* **PASSAGE PROVIDED**

____________________

In 1970, Lancaster starred in the box-office hit, air-disaster drama Airport. He experienced a career resurgence in 1980 with the crime-romance Atlantic City, winning the BAFTA for Best Actor and landing his fourth Oscar nomination. Starting in the late 1970s, he also appeared in television mini-series, including the award-winning Separate but Equal with Sidney Poitier. He continued acting into his late 70s, until a stroke in 1990 forced him to retire; four years later he died from a heart attack. His final film role was in the Oscar-nominated Field of Dreams.
Lancaster was born on November 2, 1913, in Manhattan, New York, at his parents' home at 209 East 106th Street, the son of Elizabeth (née Roberts) and mailman James Lancaster. Both of his parents were Protestants of working-class origin. All four of his grandparents were immigrants from Ireland to the United States, from the province of Ulster; his maternal grandparents were from Belfast and were descendants of English immigrants to Ireland.
Lancaster grew up in East Harlem and spent much of his time on the streets. He developed a great interest and skill in gymnastics while attending DeWitt Clinton High School, where he was a basketball star. Before he graduated from DeWitt Clinton, his mother died of a cerebral hemorrhage. Lancaster was accepted by New York University with an athletic scholarship, but subsequently dropped out.
At the age of 9, Lancaster met Nick Cravat with whom he developed a lifelong partnership. Together, they learned to act in local theatre productions and circus arts at Union Settlement, one of the city's oldest settlement houses. In the 1930s, they formed the acrobat duo Lang and Cravat and soon joined the Kay Brothers circus. However, in 1939, an injury forced Lancaster to give up the profession, with great regret. He then found temporary work, first as a salesman for Marshall Fields and then as a singing waiter in various restaurants.
After the United States entered World War II, Lancaster joined the United States Army in January 1943 and performed with the Army's 21st Special Services Division, one of the military groups organized to follow the troops on the ground and provide USO entertainment to keep up morale. He served with General Mark Clark's Fifth Army in Italy from 1943 to 1945. He was discharged October 1945 and was an entertainment specialist with the rank of technician fifth grade.
Lancaster returned to New York after his Army service. Although initially unenthusiastic about acting, Lancaster was encouraged to audition for a Broadway play by a producer who saw him in an elevator while he was visiting his then-girlfriend at work. The audition was successful and Lancaster was cast in Harry Brown's A Sound of Hunting (1945). The show only ran three weeks, but his performance attracted the interest of a Hollywood agent, Harold Hecht. Lancaster had other offers but Hecht promised him the opportunity to produce their own movies within five years of hitting Hollywood.

____________________

* **MATERIAL SUPPLIED**
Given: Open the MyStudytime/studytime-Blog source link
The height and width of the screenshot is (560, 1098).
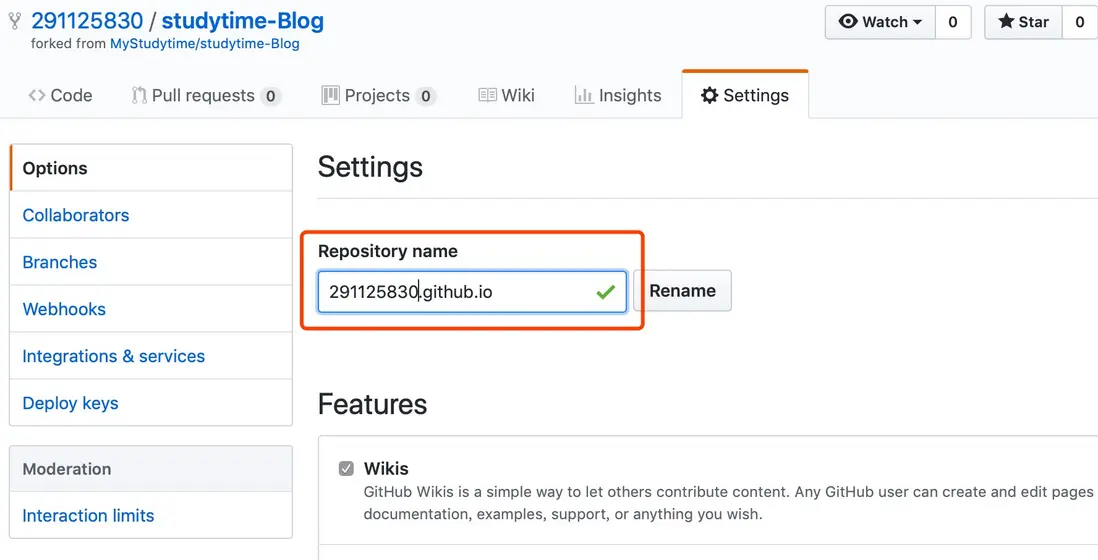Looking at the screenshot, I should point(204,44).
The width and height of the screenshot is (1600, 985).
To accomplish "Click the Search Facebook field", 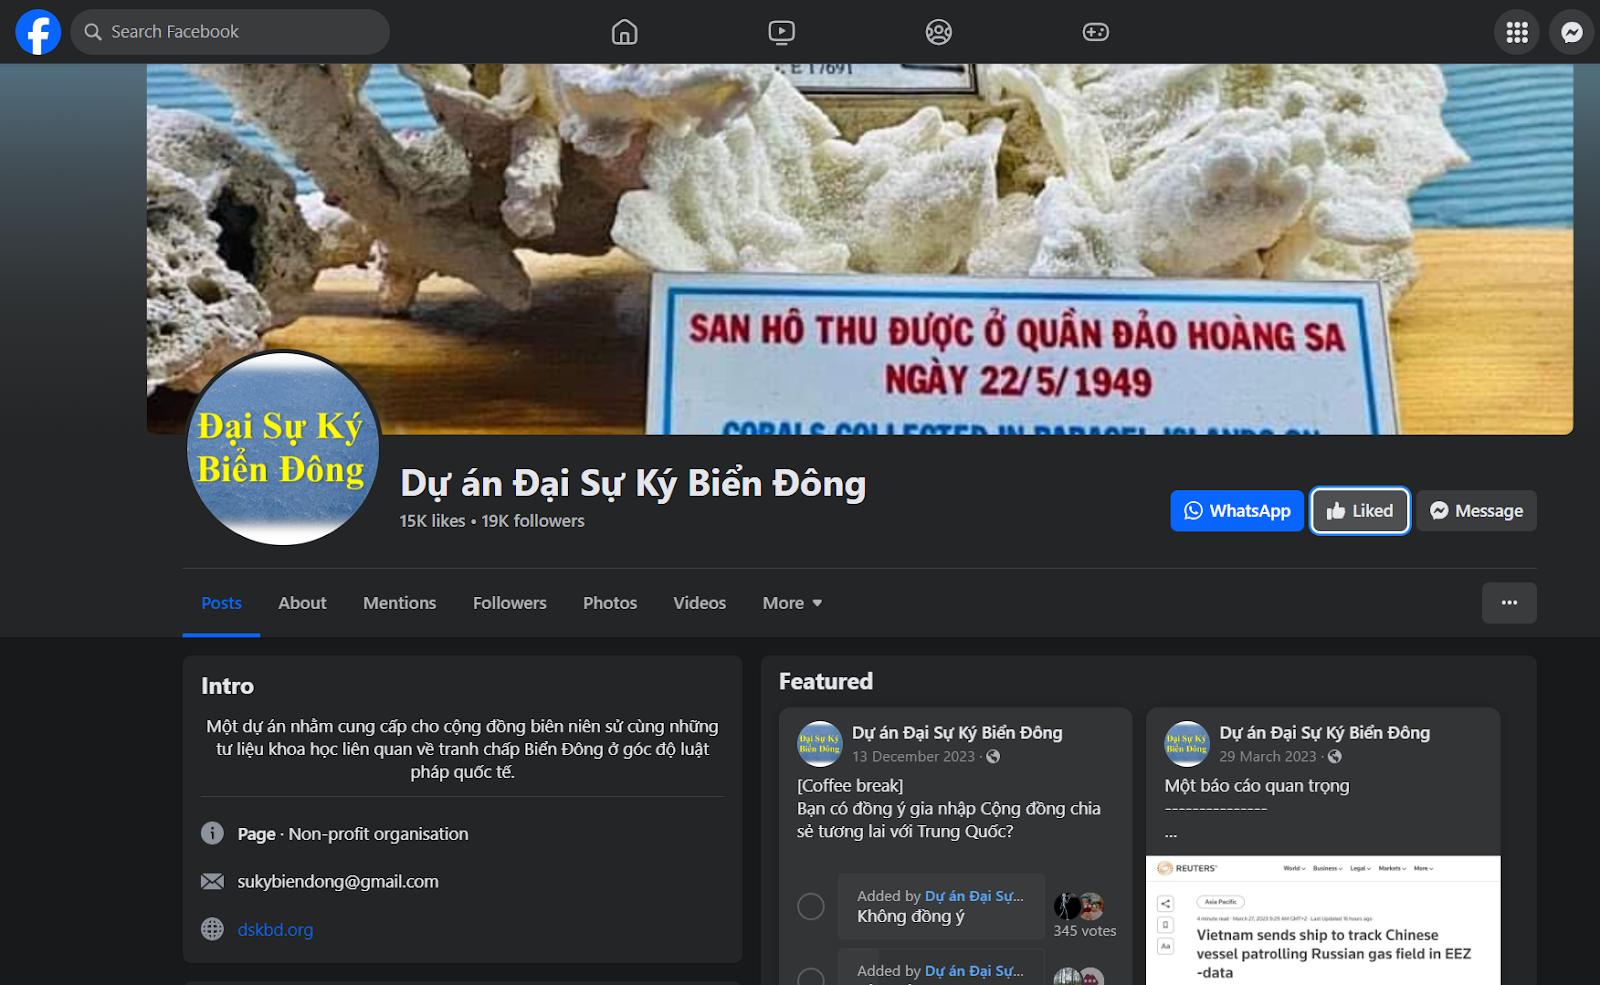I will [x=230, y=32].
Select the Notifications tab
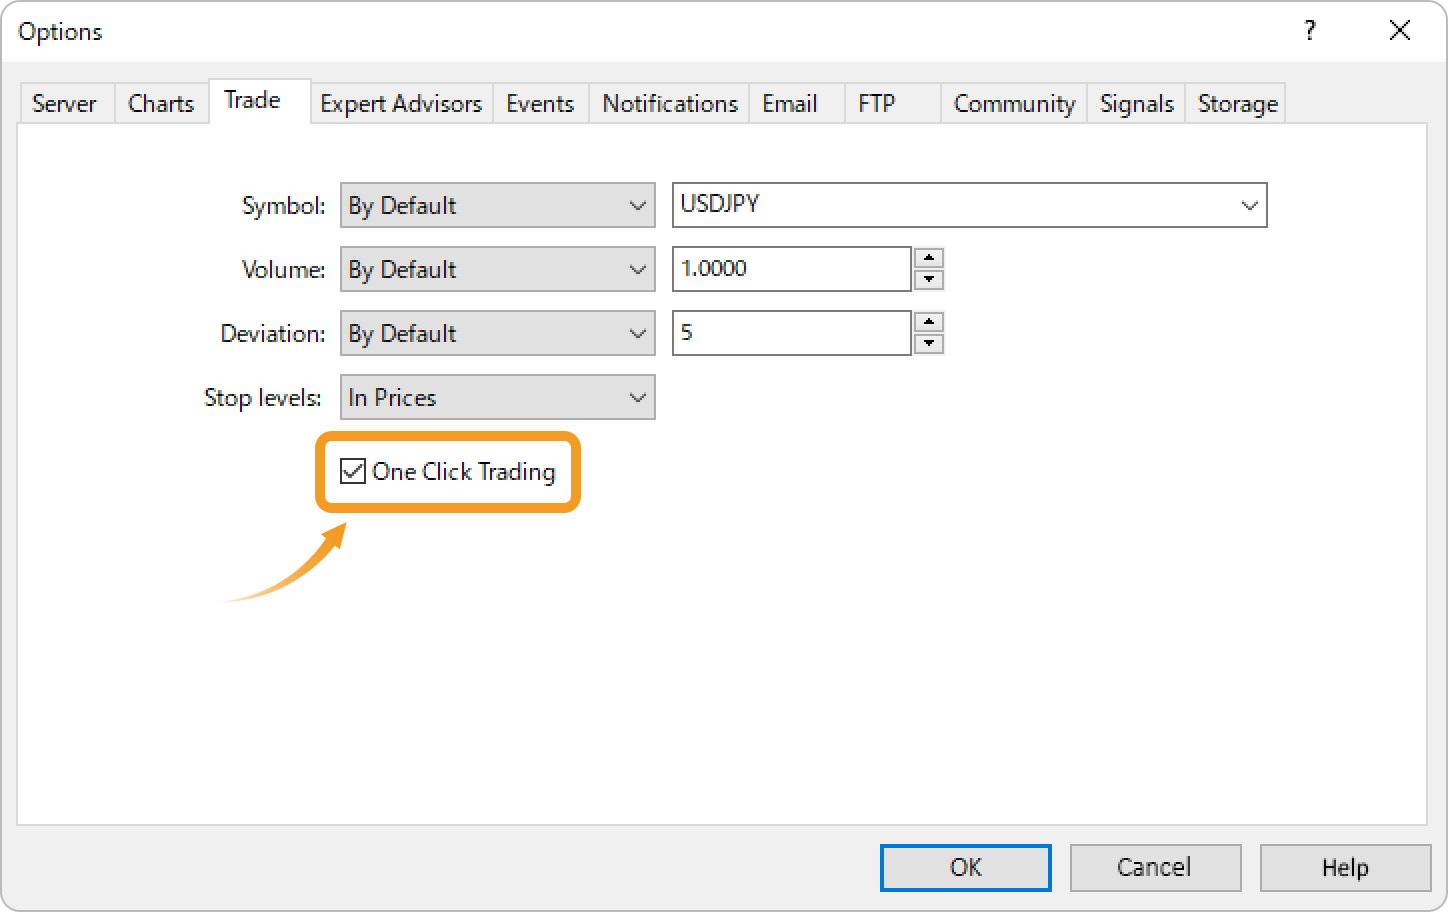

____________________

* **THE TASKS**
**a)** Pick out each line in the records that contains the string "width", matching case exactly, and copy those lines.
**b)** Extend the passage about Lancaster's life and career, picking up right after its final sentence.

* **IN RESPONSE**
**a)**
The height and width of the screenshot is (560, 1098).
The width and height of the screenshot is (1600, 985).

**b)**
Through Hecht, Lancaster was brought to the attention of producer Hal B. Wallis, who signed him to a non-exclusive eight-movie contract.
Lancaster's first filmed movie was Desert Fury for Wallis in 1947, where Lancaster was billed after John Hodiak and Lizabeth Scott. It was directed by Lewis Allen.
Then producer Mark Hellinger approached him to star in 1946's The Killers, which was completed and released prior to Desert Fury. Directed by Robert Siodmak, it was a great commercial and critical success and launched Lancaster and his co-star Ava Gardner to stardom. It has since come to be regarded as a classic.
Hellinger used Lancaster again on Brute Force in 1947, a prison drama written by Richard Brooks and directed by Jules Dassin. It was also well received. Wallis released his films through Paramount, and so Lancaster and other Wallis contractees made cameos in Variety Girl in 1947.
Lancaster's next film was a thriller for Wallis in 1947, I Walk Alone, co-starring Lizabeth Scott and a young Kirk Douglas, who was also under contract to Wallis. Variety listed it as one of the top grossers of the year, taking in more than 2 million dollars.
In 1948, Lancaster had a change of pace with the film adaptation of Arthur Miller's All My Sons, made at Universal Pictures with Edward G. Robinson. His third film for Wallis was an adaptation of Sorry, Wrong Number in 1948, with Barbara Stanwyck.
Hecht kept to his promise to Lancaster to turn producer. The two of them formed a company, Norma Productions, and did a deal with Universal to make a thriller about a disturbed G.I. in London, Kiss the Blood Off My Hands in 1948, with Joan Fontaine and directed by Norman Foster. It made a profit of only $50,000, but was critically acclaimed.
Back in Hollywood, Lancaster made another film noir with Siodmak, Criss Cross, in 1949. It was originally going to be produced by Hellinger and when Hellinger died, another took over. Tony Curtis made an early appearance.
Lancaster appeared in a fourth picture for Wallis, Rope of Sand, in 1949.
Norma Productions signed a three-picture deal with Warner Bros. The first was 1950's The Flame and the Arrow, a swashbuckler movie, in which Lancaster drew on his circus skills. Nick Cravat had a supporting role and the film was a huge commercial success, making $6 million. It was Warners' most popular film of the year and established an entirely new image for Lancaster.
Lancaster was borrowed by 20th Century Fox for Mister 880 in 1950, a comedy with Edmund Gwenn. MGM put him in a popular Western, Vengeance Valley in 1951, then he went to Warners to play the title role in the biopic Jim Thorpe – All-American, also in 1951.
Norma signed a deal with Columbia Pictures to make two films through a Norma subsidiary, Halburt. The first film was 1951's Ten Tall Men, where Lancaster was a member of the French Foreign Legion. Robert Aldrich worked on the movie as a production manager.
The second was 1952's The First Time, a comedy which was the directorial debut of Frank Tashlin. It was meant to star Lancaster but he wound up not appearing in the film—the first of their productions in which he did not act.
In 1951, the actor/producer duo changed the company's name to Hecht-Lancaster Productions. The first film under the new name was another swashbuckler: 1952's The Crimson Pirate, directed by Siodmak. Co-starring Cravat, it was extremely popular.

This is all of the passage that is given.